THE INFERENCE - ONE could not be quite sure whether it amounts to a discovery which would require irrefutable proof - drawn from the ``spying'' by the Hubble telescope of the most distant Supernova, the eleven-billion-year-old exploding star, that a ``repulsive'' dark energy is spurring the expansion of the universe throws up quite a few questions. Mr. Michael Turner of the University of Chicago has said that astronomers who had believed for seventy years that the universe would be slowing down have now found that the ``darn thing'' is actually speeding up. It seems that the assumption about the slowing down of the universe to which our attention is now being drawn, was actually a reversal of what had earlier been stated by Arthur Eddington (1882-1944), a close associate of Albert Einstein.

In his Expanding Universe, published in 1933, Eddington had stated with certainty that the universe was expanding at a gallop and many galaxies were fast disappearing from the view of the Milky Way planetary system to which the sun belongs and we would never know what was happening to them. Sir James Jeans (1877 - 1946) and other astronomers of the time fully shared Eddington's belief. If, as it now appears, there were subseqeuently reasons to believe that the universe was slowing down and not expanding as Eddington had written, it looks very unlikely that this was widely known. The dizzy pace of advance of science and technology, however, seems to have confirmed Eddington's theory that the universe is actually expanding though one could never be sure that the astronomers who positioned themselves later to study the universe had really thought that he was wrong.

The possibility of the universe having slowed down from a cosmic explosion, resulting in the weakening of mutual gravitational pull later coming to light, could blaze a new trail for astronomers. The message from this celestial blow-up, which could make itself known to astronomers only a few billion years after it had taken place and tracked by the Hubble telescope, could be very unsettling. Hypotheses based on what is actually known at a point of time would have to be given up when startling new facts emerge as it now seems to have happened. The revelations about the mysterious ``dark energy'' give a further push to what is already known about the collapsing stars which sink into black holes in space from which even light cannot escape. The likeness suggested by dark energy and blackness would, however, appear to be nothing more than semantic. Unlike the stars drawn into an inescapable captivity in the cosmic black holes, the dark energy pushes things away from each other to make itself an anti- gravity presence.

This is a startling piece of news picked up by the Hubble telescope. The discoveries which space science has so far made do not seem to have revealed anything even remotely suggestive of such anti-gravity which has now come to light.
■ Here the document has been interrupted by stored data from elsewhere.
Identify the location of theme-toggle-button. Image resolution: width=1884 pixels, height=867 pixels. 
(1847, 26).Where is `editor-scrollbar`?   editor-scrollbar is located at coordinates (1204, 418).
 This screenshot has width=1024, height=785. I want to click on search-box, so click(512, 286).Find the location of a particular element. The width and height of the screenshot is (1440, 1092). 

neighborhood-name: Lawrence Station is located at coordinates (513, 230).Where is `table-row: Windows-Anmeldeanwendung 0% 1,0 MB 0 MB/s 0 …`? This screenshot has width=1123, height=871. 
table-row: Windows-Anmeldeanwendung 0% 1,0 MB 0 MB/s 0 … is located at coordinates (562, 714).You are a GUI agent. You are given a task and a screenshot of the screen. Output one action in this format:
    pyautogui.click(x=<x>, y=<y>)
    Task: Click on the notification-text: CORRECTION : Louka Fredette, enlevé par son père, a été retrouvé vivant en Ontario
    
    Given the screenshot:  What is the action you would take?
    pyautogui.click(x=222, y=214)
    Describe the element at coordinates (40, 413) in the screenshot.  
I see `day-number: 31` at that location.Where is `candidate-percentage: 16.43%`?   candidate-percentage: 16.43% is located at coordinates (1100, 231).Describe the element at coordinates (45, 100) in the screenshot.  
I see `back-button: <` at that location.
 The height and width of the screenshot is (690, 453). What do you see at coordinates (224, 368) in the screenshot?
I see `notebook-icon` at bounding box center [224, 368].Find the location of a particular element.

Knowledge of anti- gravity has so far been limited to the absence of the gravitational pull in the void of space. If it could also push matter away as magnetic like-poles do, it is an illustration of the strange happenings in space. The striking fact about something sounding similar is anti-matter which is said to have been blown up in the same quantities as matter immediately after the Big Bang which had created the universe fifteen billion years ago. If this baffles imagination, the latest word is about the U.S. Stanford Accelerator Centre trying to capture anti-matter by colliding a hair-thin beam of electrons into an opposing stream of positrons. This could create an electronic counterpart of anti-matter and throw some light on the mystery of there being ``nothing at all'' - perhaps not even space - in the universe.